Toute la
force d'une société vient de son élite. Celle-ci sert, en principe, de base à
la construction de la nation et de ceinture de sécurité au peuple. Si le
défaitisme et le virus du fatalisme ravagent des pans entiers de la jeunesse,
c'est qu'il y a un malaise profond qui ronge le pays.
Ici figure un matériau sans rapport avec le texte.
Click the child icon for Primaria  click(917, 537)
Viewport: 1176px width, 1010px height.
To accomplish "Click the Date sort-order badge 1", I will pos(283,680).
Malgré toute la dynamique
insufflée par la révolution populaire en cours à un corps social longtemps
gagné par l'inertie, il n'en demeure pas moins que les Algériens ne voient pas
clairement le bout du tunnel. Les symptômes de la fatigue et du dégoût se
lisent sur les visages dans les universités, les hôpitaux, les rues, les cafés,
les marchés populaires. Les jeunes aspirent toujours à fuir en masse une
patrie, la leur, qui ne leur permet pas de concrétiser leurs projets de vie.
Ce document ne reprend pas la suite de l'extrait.